There was good, bad and ugly in 2016 for the Second Amendment community, and many rights activists will be happy to see it gone.
Perhaps chief among the triumphs was the defeat of Hillary Rodham Clinton, the anti-gun Democrat who told a private fund raiser that the Supreme Court was “wrong” on the Second Amendment. Second Amendment advocates believe that keeping Clinton out of the White House, where she would have nominated anti-gun judges and justices to the federal courts, literally saved the right to keep and bear arms from being regulated into irrelevancy.
Passage of suicide prevention legislation in Washington State – a measure that was championed by Alan Gottlieb at the Second Amendment Foundation (SAF) – was another high point. It was a bipartisan victory for Democratic State Rep. Tina Orwall that saw support from the National Rifle Association, and almost unanimous passage by state lawmakers.
Perhaps most of all, this new law is a victory for Prof. Jennifer Stuber, the co-founder of Forefront; Innovations in Suicide Prevention, which is based at the University of Washington. Her husband took his own life with a firearm, and afterward she reached out to the firearms community to enlist their involvement in suicide prevention.
This effort also accomplished something else. It forced the anti-gun lobby to acknowledge that roughly two-thirds of all those “gun violence” deaths it repeatedly complains about are suicides, not homicides as their carefully-scripted rhetoric would have the public believe.
The year produced one record after another in monthly background checks and gun sales seemed to skyrocket as the November election approached. In California, gun sales continued strong in anticipation of new gun control laws taking effect this weekend.
Concealed carry has continued to rise, as increasing numbers of Americans have taken renewed responsibility for their own safety. Attacks in San Bernardino and Orlando gave urgency to this new-found interest in personal protection.
There have been losses. SAF said goodbye to Ray Carter on May 29, when he lost a two-year battle with cancer. He literally devoted his final years to defending the Second Amendment, being impish enough to frequently acknowledge “If I think it’s funny, it’s probably a bad idea.”
Liberty Park Press was alerted this week to the passing of Brian Anse Patrick Ph.D., professor in the Department of Communications at the University of Toledo.
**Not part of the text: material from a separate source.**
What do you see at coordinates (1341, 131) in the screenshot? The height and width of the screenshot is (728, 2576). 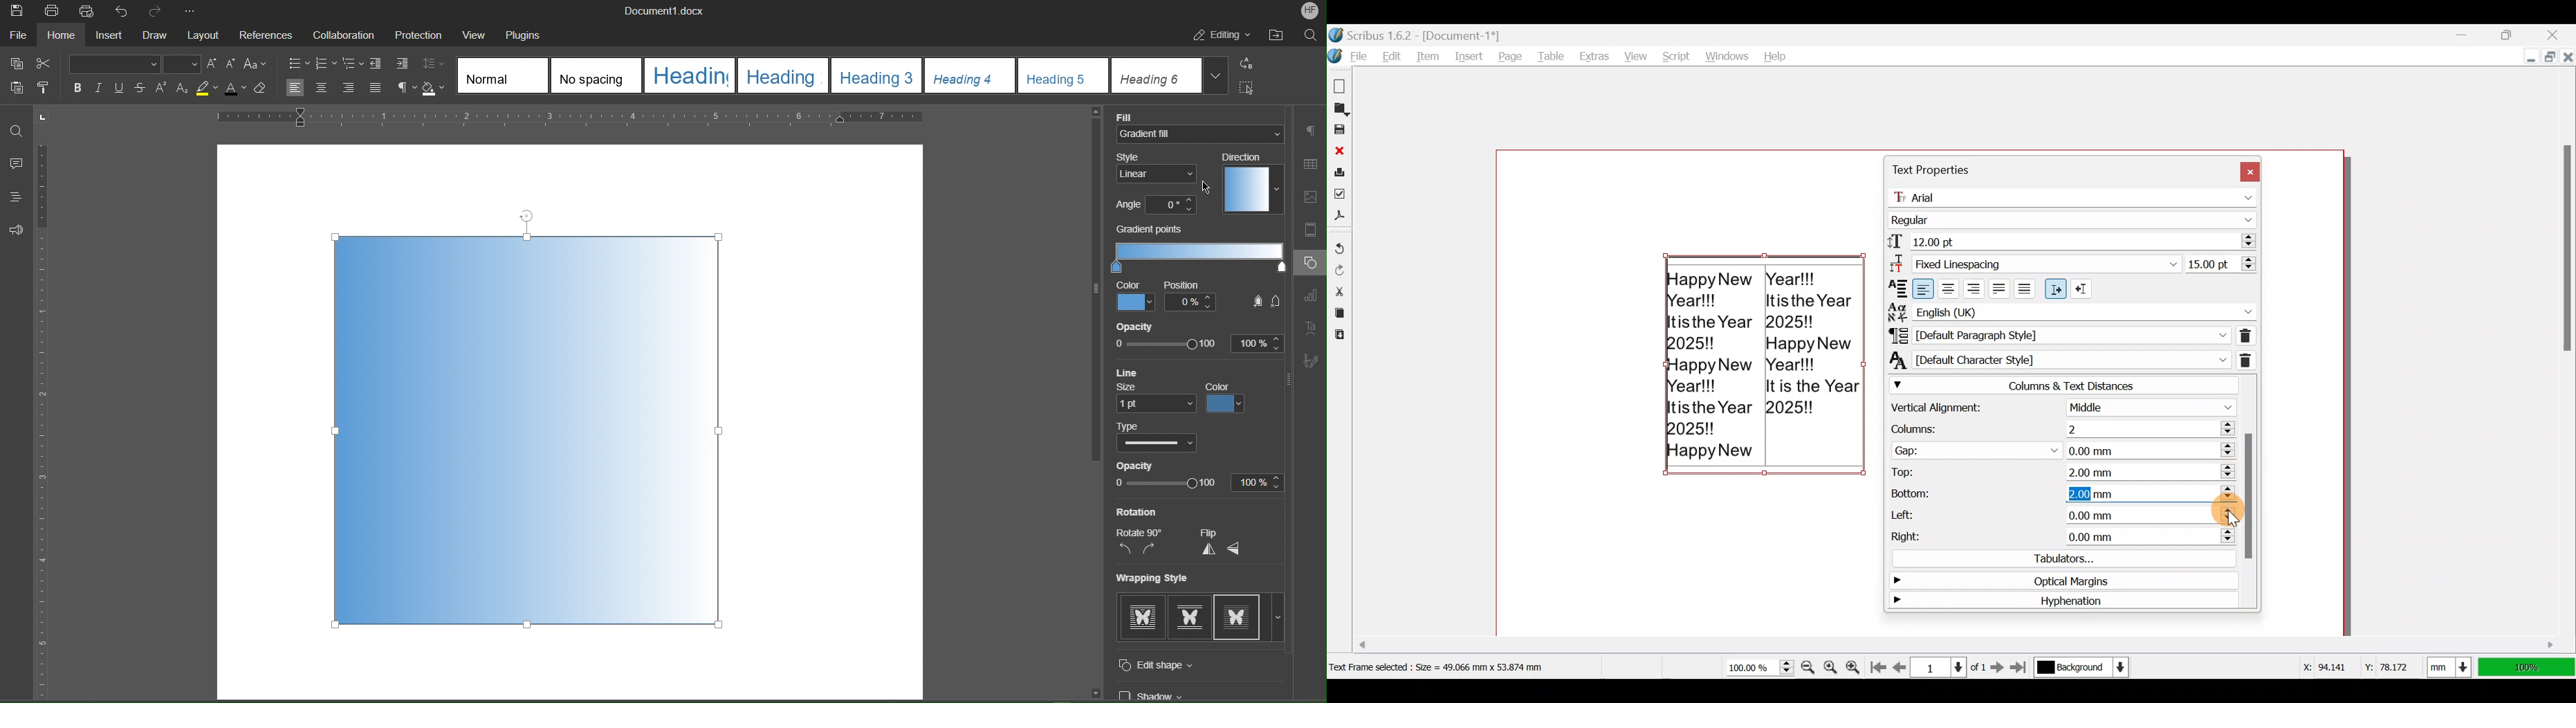 I see `Save` at bounding box center [1341, 131].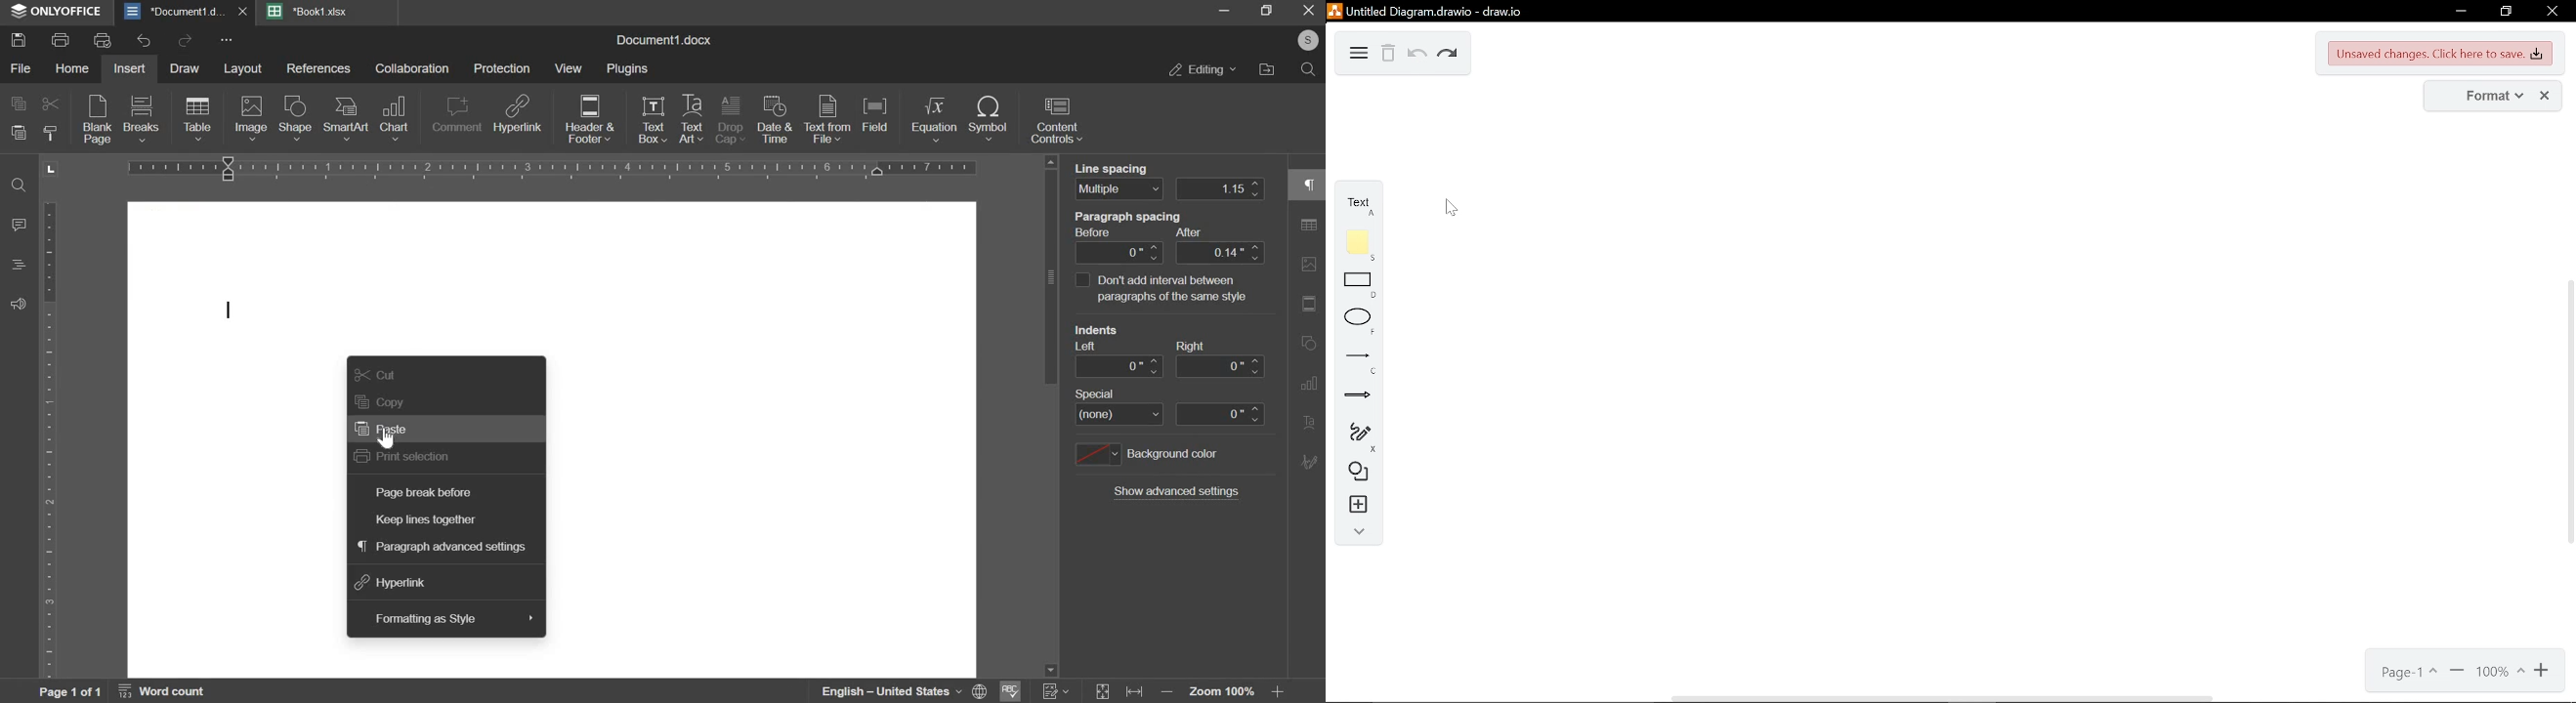  I want to click on print preview, so click(104, 40).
A past speaker at the Gun Rights Policy Conference, author, firearms instructor and avid hunter, he also lost a fight with cancer.
Gun owners saw erosion of their rights in California and Washington, while Maine voters rejected a gun control measure there. Passage of a gun control measure in Nevada may be derailed because of language in the initiative, and a by-the-book reaction from both the FBI and Nevada Attorney General’s office.
When it comes to ugly, the political campaign season was so ugly at times that not even a mother could love it. Conservatives, and especially gun owners, have been maligned with regularity. In the wake of Donald Trump’s election victory, gun prohibition lobbyists are alleging that, “Trump is saying that in his first hour in the Oval Office, he’ll roll back even the basic protections we already have. He says that by the end of his first day in office, he’ll force every school in America to allow guns in their classrooms — exactly what the NRA has been begging for.”
That message, over the name of Connecticut Sen. Chris Murphy, also solicits donations to anti-gun billionaire Michael Bloomberg’s Everytown for Gun Safety.
As the year winds to a finale, perhaps the best thing is to recall the words of American icon John Wayne:
Tomorrow is the most important thing in life. Comes into us at midnight very clean. It’s perfect when it arrives and it puts itself in our hands. It hopes we’ve learned something from yesterday.